Dataset entries:
────────────────

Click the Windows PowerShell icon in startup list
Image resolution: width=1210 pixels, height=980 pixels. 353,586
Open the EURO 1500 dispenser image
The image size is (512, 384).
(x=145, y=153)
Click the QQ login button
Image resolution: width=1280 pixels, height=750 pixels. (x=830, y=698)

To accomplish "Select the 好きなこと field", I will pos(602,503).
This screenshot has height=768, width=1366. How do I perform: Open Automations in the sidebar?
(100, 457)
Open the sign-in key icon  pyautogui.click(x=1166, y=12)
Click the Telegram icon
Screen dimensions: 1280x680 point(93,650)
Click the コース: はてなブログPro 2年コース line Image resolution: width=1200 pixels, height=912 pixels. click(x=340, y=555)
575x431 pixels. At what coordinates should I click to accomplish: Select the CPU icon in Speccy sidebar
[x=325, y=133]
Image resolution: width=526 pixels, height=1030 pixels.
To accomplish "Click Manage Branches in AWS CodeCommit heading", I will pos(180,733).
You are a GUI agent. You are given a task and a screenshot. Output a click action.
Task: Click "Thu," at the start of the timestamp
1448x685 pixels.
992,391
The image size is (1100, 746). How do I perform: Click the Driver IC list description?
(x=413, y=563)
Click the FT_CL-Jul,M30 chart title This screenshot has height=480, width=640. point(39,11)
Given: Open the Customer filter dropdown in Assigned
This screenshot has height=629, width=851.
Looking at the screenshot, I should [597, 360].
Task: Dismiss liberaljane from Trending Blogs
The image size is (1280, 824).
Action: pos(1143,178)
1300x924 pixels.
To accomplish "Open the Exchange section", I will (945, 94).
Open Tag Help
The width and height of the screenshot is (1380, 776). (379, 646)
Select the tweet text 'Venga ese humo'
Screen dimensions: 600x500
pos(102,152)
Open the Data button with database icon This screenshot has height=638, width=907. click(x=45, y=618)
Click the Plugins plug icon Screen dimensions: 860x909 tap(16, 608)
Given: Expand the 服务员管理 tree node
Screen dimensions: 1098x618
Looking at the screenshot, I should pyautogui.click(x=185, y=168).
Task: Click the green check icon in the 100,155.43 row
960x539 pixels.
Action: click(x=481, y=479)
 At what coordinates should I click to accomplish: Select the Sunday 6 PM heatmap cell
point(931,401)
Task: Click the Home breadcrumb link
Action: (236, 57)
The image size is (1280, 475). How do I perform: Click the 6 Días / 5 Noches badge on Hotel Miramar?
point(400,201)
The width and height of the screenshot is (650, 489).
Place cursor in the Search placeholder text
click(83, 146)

────────────────

## EXERCISE INSTRUCTIONS
Please be sure to repeat every entry exactly.

## ANSWER SECTION
Click the Windows PowerShell icon in startup list
Image resolution: width=1210 pixels, height=980 pixels. 353,586
Open the EURO 1500 dispenser image
The image size is (512, 384).
(x=145, y=153)
Click the QQ login button
Image resolution: width=1280 pixels, height=750 pixels. (x=830, y=698)

To accomplish "Select the 好きなこと field", I will pos(602,503).
This screenshot has height=768, width=1366. How do I perform: Open Automations in the sidebar?
(100, 457)
Open the sign-in key icon  pyautogui.click(x=1166, y=12)
Click the Telegram icon
Screen dimensions: 1280x680 point(93,650)
Click the コース: はてなブログPro 2年コース line Image resolution: width=1200 pixels, height=912 pixels. click(x=340, y=555)
575x431 pixels. At what coordinates should I click to accomplish: Select the CPU icon in Speccy sidebar
[x=325, y=133]
Image resolution: width=526 pixels, height=1030 pixels.
To accomplish "Click Manage Branches in AWS CodeCommit heading", I will pos(180,733).
You are a GUI agent. You are given a task and a screenshot. Output a click action.
Task: Click "Thu," at the start of the timestamp
1448x685 pixels.
992,391
The image size is (1100, 746). How do I perform: Click the Driver IC list description?
(x=413, y=563)
Click the FT_CL-Jul,M30 chart title This screenshot has height=480, width=640. point(39,11)
Given: Open the Customer filter dropdown in Assigned
This screenshot has height=629, width=851.
Looking at the screenshot, I should [597, 360].
Task: Dismiss liberaljane from Trending Blogs
The image size is (1280, 824).
Action: pos(1143,178)
1300x924 pixels.
To accomplish "Open the Exchange section", I will (945, 94).
Open Tag Help
The width and height of the screenshot is (1380, 776). (379, 646)
Select the tweet text 'Venga ese humo'
Screen dimensions: 600x500
pos(102,152)
Open the Data button with database icon This screenshot has height=638, width=907. click(x=45, y=618)
Click the Plugins plug icon Screen dimensions: 860x909 tap(16, 608)
Given: Expand the 服务员管理 tree node
Screen dimensions: 1098x618
Looking at the screenshot, I should pyautogui.click(x=185, y=168).
Task: Click the green check icon in the 100,155.43 row
960x539 pixels.
Action: click(x=481, y=479)
 At what coordinates should I click to accomplish: Select the Sunday 6 PM heatmap cell
point(931,401)
Task: Click the Home breadcrumb link
Action: (236, 57)
The image size is (1280, 475). How do I perform: Click the 6 Días / 5 Noches badge on Hotel Miramar?
point(400,201)
The width and height of the screenshot is (650, 489).
Place cursor in the Search placeholder text
click(83, 146)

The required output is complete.